Pour l'instant les femmes afghanes sont sur les routes, sous les tentes, dans les camps, par millions : 2 millions de réfugiés de plus qu'avant la guerre. Beaucoup vont mourir. Et toujours sans aucune garantie que ce sacrifice leur vaudra des droits. Doit-on d'ailleurs parler de sacrifice, quand elles n'ont ni choisi ni consenti ce sort, ou doit-on parler plutôt de mauvais traitements imposés par autrui, voire de torture ? La moindre des décences voudrait que les Alliés arrêtent de clamer que c'est pour leur bien qu'on leur fait subir cela. Mais on peut craindre au contraire que ce couplet ne devienne un tube ; la liste est longue des pays auxquels la Coalition des Alliés contre le mal s'est promis de porter le bien par le fer. Et bien sûr, toute ressemblance avec des événements historiques passés, si passés qu'évoquer leur nom est ringard, toute ressemblance donc avec les guerres coloniales est une coïncidence.
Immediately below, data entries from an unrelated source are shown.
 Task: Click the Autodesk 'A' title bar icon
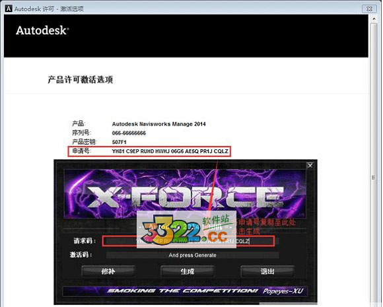tap(9, 9)
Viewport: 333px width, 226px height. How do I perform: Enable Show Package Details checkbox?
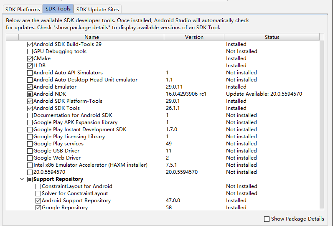[267, 219]
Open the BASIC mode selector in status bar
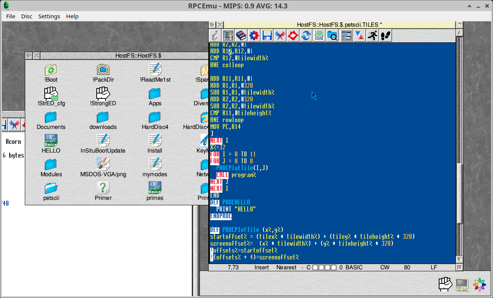 click(354, 267)
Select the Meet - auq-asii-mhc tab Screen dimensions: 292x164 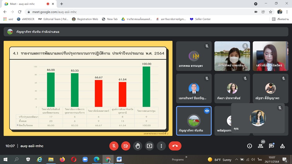pos(23,4)
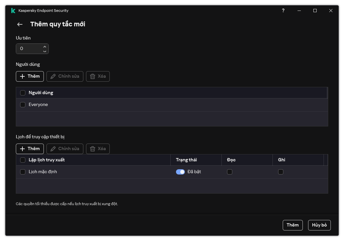Click the Kaspersky logo icon
Image resolution: width=344 pixels, height=241 pixels.
(13, 11)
La guerre à des fins de contrôle et d'exploitation ne fera jamais avancer les droits humains. Car outre des Afghanes et des Afghans, cette guerre au nom de la civilisation a en deux mois envoyé un bon paquet de cette civilisation aux oubliettes. Les Conventions de Genève, déclarées invalides par les Alliés, désormais complices des crimes du boucher de Mazar et des autres (R. Fisk "We are the War Criminals Now", The Independent, nov.29; Human Rights Watch : Afghanistan et cicg.free.fr) ; les libertés publiques, orgueil de nos démocraties, annulées ; le droit international, blessé à mort -- le grand corps agonisant de l'ONU est là pour en témoigner. Seule une coopération vraie et pacifique entre les nations fera progresser les droits humains. Elle n'est pas à l'ordre du jour, c'est à nous de l'y mettre.

* "hidjab" désigne en Afghanistan ce qu'on appelle "tchador" en Iran, un sur-manteau enveloppant tout le corps et la tête y compris le visage, et non un simple foulard.